Life expectancy at birth fell from 1.5 years in 2020 to 77.3 – the lowest level since 2003, according to the National Center for Health Statistics of the Centers for Disease Control and Prevention. Between 1942 and 1943, during World War II, life expectancy in the United States declined by 2.9 years.
“The numbers are devastating,” said Chantel Martin, assistant professor of epidemiology at the Gillings School of Global Public Health at the University of North Carolina, Chapel Hill. “The declines that we are seeing, particularly among the Hispanic and non-Hispanic black population, are massive.”
Health experts have said the data on life expectancy is further evidence of the disproportionate effect of the COVID-19 pandemic on communities of color.
Deaths from COVID-19 contributed about 74% of the decline in life expectancy in the general population of the United States, according to the data. Another 11% of the decline can be attributed to an increase in deaths from accidents or unintentional injuries, including drug overdose deaths. Read more here.
– Grace Hauck
1 million children may have been orphaned due to the pandemic
A recent study reveals another devastating impact the coronavirus pandemic has had on children around the world. Researchers at Boston Children’s Hospital estimate that more than a million children may have been orphaned due to a death linked to COVID-19, according to their model published Tuesday in The Lancet. They defined orphans as the loss of at least one parent.

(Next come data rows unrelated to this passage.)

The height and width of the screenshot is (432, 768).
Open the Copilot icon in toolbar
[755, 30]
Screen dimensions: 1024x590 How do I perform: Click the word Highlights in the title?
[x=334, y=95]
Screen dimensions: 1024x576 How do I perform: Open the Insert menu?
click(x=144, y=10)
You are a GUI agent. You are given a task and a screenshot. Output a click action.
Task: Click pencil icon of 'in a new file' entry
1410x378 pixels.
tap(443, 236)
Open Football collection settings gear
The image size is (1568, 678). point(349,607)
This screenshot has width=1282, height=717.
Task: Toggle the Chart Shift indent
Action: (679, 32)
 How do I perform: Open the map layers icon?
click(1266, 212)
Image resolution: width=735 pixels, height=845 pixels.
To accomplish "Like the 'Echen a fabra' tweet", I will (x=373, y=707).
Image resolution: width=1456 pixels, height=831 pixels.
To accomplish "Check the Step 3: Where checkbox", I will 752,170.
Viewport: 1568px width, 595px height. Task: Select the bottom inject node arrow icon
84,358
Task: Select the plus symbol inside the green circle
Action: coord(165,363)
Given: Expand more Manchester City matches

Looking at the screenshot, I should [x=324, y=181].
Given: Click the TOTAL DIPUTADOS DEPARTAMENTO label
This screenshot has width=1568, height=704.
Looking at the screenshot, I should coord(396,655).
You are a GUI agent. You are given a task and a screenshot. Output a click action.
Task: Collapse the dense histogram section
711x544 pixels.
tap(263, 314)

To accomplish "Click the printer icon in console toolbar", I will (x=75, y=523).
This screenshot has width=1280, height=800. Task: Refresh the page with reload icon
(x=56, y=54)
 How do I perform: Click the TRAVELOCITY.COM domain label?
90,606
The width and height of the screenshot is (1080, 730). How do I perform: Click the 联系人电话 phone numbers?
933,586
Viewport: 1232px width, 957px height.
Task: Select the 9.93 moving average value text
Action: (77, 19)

The countries with the largest number of children who have lost their primary caregivers are the United States, South Africa, Peru, India, Brazil and Mexico. Read more here.
Smoke from forest fires may increase the risk of COVID-19
Nevada-based scientists argue in a new study that smoke from wildfires may increase the risk of contracting the coronavirus. A study published last week by scientists at the Desert Research Institute found that coronavirus infection rates rose disproportionately during the wildfire season of 2020, when smoke from fires in neighboring states blanketed a much of northern Nevada.
In an article in the Journal of Exposure Science & Environmental Epidemiology, Desert Research Institute assistant scientist Daniel Kiser and four co-authors note that the test positivity rate in Washoe County increased significantly during times when monitors measured high levels of particles in the air from wildfire smoke.
For every 10 micrograms per cubic meter of small particles known as PM2.5 in the air, the positivity rate increased by about 6.3% two to six days later, according to the study. Kiser said the study was observational and noted that the increase could be attributed to other factors, such as the second increase from last year, students returning to school, or changes in local restrictions. . But he said momentary increases during times of high pollution suggested a link between the smoke and the spread of the virus.
“This temporary association amid a surge in the number of cases overall is what convinced us that something was happening,” he told The Associated Press.
Tennessee’s largest district will need masks this fall
Schools in Shelby County, Tennessee’s largest district, will continue to require masks from all students and staff, regardless of their immunization status, the district said. All students in the district are required to return to in-person learning on August 9, the first time since the district closed in March 2020. Since then, any in-person attendance by students is optional. The teachers were required to return in person last March.
The district says it is encouraging COVID-19 vaccinations, but will not require them from students or employees.
“The district is aware of the increase in cases and the spread of the Delta variant,” the SCS announcement said. The move is in line with American Academy of Pediatrics guidelines released Monday, calling on students to learn in person this school year and that all people, regardless of their immunization status, wear masks in schools.